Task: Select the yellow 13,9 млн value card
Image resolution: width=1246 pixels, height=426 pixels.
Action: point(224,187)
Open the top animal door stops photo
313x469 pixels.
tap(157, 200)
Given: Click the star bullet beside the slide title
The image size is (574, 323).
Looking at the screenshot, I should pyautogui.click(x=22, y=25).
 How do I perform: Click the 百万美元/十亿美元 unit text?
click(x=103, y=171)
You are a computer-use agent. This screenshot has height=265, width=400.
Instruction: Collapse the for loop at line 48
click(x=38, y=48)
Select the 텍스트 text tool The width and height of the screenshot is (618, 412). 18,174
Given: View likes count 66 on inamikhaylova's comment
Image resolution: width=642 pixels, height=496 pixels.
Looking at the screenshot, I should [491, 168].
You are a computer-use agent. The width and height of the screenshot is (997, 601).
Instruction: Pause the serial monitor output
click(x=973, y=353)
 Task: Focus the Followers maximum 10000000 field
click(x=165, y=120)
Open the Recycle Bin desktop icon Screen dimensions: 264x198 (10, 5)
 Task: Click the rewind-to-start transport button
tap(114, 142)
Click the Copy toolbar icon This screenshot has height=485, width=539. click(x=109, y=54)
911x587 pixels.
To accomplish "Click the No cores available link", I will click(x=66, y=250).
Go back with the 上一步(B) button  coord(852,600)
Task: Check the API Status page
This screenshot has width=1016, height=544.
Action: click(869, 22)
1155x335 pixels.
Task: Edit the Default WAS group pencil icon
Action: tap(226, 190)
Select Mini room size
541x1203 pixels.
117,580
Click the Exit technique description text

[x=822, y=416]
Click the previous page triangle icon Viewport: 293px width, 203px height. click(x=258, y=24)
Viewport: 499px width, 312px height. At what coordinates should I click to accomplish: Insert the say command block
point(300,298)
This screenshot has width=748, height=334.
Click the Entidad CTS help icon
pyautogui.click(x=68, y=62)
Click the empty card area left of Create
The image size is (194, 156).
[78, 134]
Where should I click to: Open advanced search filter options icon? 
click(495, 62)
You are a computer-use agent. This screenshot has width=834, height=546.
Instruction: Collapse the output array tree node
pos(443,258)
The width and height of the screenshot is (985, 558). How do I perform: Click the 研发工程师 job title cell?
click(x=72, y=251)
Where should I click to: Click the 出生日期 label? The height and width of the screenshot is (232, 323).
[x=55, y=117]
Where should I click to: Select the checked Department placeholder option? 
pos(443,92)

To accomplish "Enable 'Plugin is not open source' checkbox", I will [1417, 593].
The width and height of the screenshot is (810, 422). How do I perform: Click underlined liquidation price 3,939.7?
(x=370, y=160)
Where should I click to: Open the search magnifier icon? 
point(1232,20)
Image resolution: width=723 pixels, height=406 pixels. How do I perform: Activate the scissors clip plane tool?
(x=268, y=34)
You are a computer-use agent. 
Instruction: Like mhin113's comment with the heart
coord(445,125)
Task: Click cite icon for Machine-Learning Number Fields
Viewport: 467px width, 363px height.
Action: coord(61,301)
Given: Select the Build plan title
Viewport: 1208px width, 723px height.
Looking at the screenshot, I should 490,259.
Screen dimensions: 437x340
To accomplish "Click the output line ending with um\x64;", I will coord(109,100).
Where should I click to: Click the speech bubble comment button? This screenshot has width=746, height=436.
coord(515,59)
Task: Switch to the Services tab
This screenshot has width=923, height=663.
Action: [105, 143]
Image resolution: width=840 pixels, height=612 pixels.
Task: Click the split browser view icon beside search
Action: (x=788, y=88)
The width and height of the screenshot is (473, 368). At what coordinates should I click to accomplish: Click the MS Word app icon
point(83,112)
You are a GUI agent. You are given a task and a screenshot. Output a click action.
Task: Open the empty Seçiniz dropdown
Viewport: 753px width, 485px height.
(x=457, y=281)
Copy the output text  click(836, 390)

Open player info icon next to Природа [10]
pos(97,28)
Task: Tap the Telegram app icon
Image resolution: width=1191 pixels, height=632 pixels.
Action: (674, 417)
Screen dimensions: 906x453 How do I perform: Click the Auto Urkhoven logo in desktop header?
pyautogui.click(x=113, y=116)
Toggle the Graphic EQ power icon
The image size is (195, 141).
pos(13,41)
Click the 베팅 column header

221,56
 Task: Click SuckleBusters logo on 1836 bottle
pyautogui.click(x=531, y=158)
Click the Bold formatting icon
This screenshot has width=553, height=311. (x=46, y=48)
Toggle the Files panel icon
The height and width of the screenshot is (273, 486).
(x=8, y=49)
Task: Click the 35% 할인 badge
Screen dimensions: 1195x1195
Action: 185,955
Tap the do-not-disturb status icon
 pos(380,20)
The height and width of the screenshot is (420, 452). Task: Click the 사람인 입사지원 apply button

★ ★ ★ ★ ★

▸ WHAT THE EXERCISE ASKS:
Edit the items above by replacing "Recycle Bin" with "Trash", and leave everything else unchanged.

▸ FINISHED EXERCISE:
Task: Select the yellow 13,9 млн value card
Image resolution: width=1246 pixels, height=426 pixels.
Action: point(224,187)
Open the top animal door stops photo
313x469 pixels.
tap(157, 200)
Given: Click the star bullet beside the slide title
The image size is (574, 323).
Looking at the screenshot, I should pyautogui.click(x=22, y=25).
 How do I perform: Click the 百万美元/十亿美元 unit text?
click(x=103, y=171)
You are a computer-use agent. This screenshot has height=265, width=400.
Instruction: Collapse the for loop at line 48
click(x=38, y=48)
Select the 텍스트 text tool The width and height of the screenshot is (618, 412). 18,174
Given: View likes count 66 on inamikhaylova's comment
Image resolution: width=642 pixels, height=496 pixels.
Looking at the screenshot, I should [491, 168].
You are a computer-use agent. The width and height of the screenshot is (997, 601).
Instruction: Pause the serial monitor output
click(x=973, y=353)
 Task: Focus the Followers maximum 10000000 field
click(x=165, y=120)
Open the Trash desktop icon Screen dimensions: 264x198 (10, 5)
 Task: Click the rewind-to-start transport button
tap(114, 142)
Click the Copy toolbar icon This screenshot has height=485, width=539. click(x=109, y=54)
911x587 pixels.
To accomplish "Click the No cores available link", I will click(x=66, y=250).
Go back with the 上一步(B) button  coord(852,600)
Task: Check the API Status page
This screenshot has width=1016, height=544.
Action: click(869, 22)
1155x335 pixels.
Task: Edit the Default WAS group pencil icon
Action: tap(226, 190)
Select Mini room size
541x1203 pixels.
117,580
Click the Exit technique description text

[x=822, y=416]
Click the previous page triangle icon Viewport: 293px width, 203px height. click(x=258, y=24)
Viewport: 499px width, 312px height. At what coordinates should I click to accomplish: Insert the say command block
point(300,298)
This screenshot has width=748, height=334.
Click the Entidad CTS help icon
pyautogui.click(x=68, y=62)
Click the empty card area left of Create
The image size is (194, 156).
[78, 134]
Where should I click to: Open advanced search filter options icon? 
click(495, 62)
You are a computer-use agent. This screenshot has width=834, height=546.
Instruction: Collapse the output array tree node
pos(443,258)
The width and height of the screenshot is (985, 558). How do I perform: Click the 研发工程师 job title cell?
click(x=72, y=251)
Where should I click to: Click the 出生日期 label? The height and width of the screenshot is (232, 323).
[x=55, y=117]
Where should I click to: Select the checked Department placeholder option? 
pos(443,92)

To accomplish "Enable 'Plugin is not open source' checkbox", I will [1417, 593].
The width and height of the screenshot is (810, 422). How do I perform: Click underlined liquidation price 3,939.7?
(x=370, y=160)
Where should I click to: Open the search magnifier icon? 
point(1232,20)
Image resolution: width=723 pixels, height=406 pixels. How do I perform: Activate the scissors clip plane tool?
(x=268, y=34)
You are a computer-use agent. 
Instruction: Like mhin113's comment with the heart
coord(445,125)
Task: Click cite icon for Machine-Learning Number Fields
Viewport: 467px width, 363px height.
Action: coord(61,301)
Given: Select the Build plan title
Viewport: 1208px width, 723px height.
Looking at the screenshot, I should 490,259.
Screen dimensions: 437x340
To accomplish "Click the output line ending with um\x64;", I will coord(109,100).
Where should I click to: Click the speech bubble comment button? This screenshot has width=746, height=436.
coord(515,59)
Task: Switch to the Services tab
This screenshot has width=923, height=663.
Action: [105, 143]
Image resolution: width=840 pixels, height=612 pixels.
Task: Click the split browser view icon beside search
Action: (x=788, y=88)
The width and height of the screenshot is (473, 368). At what coordinates should I click to accomplish: Click the MS Word app icon
point(83,112)
You are a GUI agent. You are given a task and a screenshot. Output a click action.
Task: Open the empty Seçiniz dropdown
Viewport: 753px width, 485px height.
(x=457, y=281)
Copy the output text  click(836, 390)

Open player info icon next to Природа [10]
pos(97,28)
Task: Tap the Telegram app icon
Image resolution: width=1191 pixels, height=632 pixels.
Action: (674, 417)
Screen dimensions: 906x453 How do I perform: Click the Auto Urkhoven logo in desktop header?
pyautogui.click(x=113, y=116)
Toggle the Graphic EQ power icon
The image size is (195, 141).
pos(13,41)
Click the 베팅 column header

221,56
 Task: Click SuckleBusters logo on 1836 bottle
pyautogui.click(x=531, y=158)
Click the Bold formatting icon
This screenshot has width=553, height=311. (x=46, y=48)
Toggle the Files panel icon
The height and width of the screenshot is (273, 486).
(x=8, y=49)
Task: Click the 35% 할인 badge
Screen dimensions: 1195x1195
Action: 185,955
Tap the do-not-disturb status icon
 pos(380,20)
The height and width of the screenshot is (420, 452). Task: Click the 사람인 입사지원 apply button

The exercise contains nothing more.